## WORK REQUIRED
Would you tally how many lines in the records include the word "will"? Reply with the number only.

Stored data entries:
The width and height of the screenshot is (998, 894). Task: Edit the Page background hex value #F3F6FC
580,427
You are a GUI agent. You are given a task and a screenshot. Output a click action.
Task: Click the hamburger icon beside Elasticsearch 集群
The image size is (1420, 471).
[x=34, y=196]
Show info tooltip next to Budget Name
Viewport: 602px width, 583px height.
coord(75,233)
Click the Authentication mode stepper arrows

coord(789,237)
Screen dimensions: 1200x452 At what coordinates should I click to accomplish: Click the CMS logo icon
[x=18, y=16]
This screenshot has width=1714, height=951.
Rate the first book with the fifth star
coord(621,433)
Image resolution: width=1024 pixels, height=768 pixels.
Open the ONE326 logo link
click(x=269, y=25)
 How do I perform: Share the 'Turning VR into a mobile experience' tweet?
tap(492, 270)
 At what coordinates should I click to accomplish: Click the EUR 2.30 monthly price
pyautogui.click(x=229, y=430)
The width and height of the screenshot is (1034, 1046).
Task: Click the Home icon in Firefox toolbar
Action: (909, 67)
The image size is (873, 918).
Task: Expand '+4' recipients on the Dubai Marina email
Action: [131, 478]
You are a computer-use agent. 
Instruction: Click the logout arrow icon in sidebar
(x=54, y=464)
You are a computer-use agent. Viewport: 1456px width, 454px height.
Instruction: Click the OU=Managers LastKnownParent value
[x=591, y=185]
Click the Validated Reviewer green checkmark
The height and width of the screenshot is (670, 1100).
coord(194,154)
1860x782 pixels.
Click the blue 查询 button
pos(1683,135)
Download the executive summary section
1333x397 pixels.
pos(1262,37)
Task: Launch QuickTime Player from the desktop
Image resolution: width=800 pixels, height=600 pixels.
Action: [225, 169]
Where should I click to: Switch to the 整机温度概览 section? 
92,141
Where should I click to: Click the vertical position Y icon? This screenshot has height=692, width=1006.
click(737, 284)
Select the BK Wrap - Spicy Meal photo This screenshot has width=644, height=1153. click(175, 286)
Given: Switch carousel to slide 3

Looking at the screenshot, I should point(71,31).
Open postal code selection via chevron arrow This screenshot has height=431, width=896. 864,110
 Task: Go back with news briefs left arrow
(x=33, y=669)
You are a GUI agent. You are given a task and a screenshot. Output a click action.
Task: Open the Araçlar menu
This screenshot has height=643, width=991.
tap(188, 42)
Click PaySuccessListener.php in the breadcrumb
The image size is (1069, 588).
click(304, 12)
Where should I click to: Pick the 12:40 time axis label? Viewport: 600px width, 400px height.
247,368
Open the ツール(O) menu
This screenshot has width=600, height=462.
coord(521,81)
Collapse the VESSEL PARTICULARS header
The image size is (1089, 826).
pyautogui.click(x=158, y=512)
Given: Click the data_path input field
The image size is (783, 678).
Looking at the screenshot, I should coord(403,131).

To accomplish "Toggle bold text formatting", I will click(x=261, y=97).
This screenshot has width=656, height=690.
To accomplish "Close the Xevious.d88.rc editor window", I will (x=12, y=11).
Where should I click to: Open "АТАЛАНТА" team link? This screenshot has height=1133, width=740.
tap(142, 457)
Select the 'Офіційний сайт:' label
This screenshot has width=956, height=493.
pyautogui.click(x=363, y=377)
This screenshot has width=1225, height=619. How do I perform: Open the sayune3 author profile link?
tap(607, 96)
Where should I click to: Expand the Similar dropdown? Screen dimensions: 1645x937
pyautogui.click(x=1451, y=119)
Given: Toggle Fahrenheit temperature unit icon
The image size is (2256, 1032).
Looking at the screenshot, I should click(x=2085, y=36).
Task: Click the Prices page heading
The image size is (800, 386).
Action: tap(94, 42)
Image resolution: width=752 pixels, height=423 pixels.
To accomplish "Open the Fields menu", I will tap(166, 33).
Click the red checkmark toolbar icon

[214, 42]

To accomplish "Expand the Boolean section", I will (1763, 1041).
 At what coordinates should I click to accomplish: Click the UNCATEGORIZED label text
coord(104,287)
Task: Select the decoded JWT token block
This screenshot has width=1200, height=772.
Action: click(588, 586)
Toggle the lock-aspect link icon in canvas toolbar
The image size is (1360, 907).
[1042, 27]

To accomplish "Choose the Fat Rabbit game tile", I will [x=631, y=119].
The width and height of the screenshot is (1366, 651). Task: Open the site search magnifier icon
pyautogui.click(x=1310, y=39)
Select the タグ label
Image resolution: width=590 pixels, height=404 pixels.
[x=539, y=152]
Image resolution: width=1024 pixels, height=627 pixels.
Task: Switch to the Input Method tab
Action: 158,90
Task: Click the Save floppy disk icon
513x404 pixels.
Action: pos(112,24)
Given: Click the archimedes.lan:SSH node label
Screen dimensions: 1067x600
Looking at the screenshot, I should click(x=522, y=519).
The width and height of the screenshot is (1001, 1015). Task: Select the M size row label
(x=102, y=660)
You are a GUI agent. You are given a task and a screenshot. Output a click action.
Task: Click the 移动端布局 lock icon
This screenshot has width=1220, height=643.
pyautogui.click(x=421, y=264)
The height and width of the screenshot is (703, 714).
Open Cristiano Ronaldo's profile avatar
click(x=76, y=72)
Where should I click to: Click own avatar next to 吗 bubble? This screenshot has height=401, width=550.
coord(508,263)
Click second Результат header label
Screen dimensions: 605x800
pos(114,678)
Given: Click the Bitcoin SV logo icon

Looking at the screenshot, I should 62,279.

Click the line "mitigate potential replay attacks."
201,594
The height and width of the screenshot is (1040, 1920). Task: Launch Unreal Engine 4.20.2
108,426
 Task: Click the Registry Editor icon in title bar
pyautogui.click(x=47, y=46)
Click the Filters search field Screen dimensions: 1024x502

## SOLUTION FOR THIS TASK
5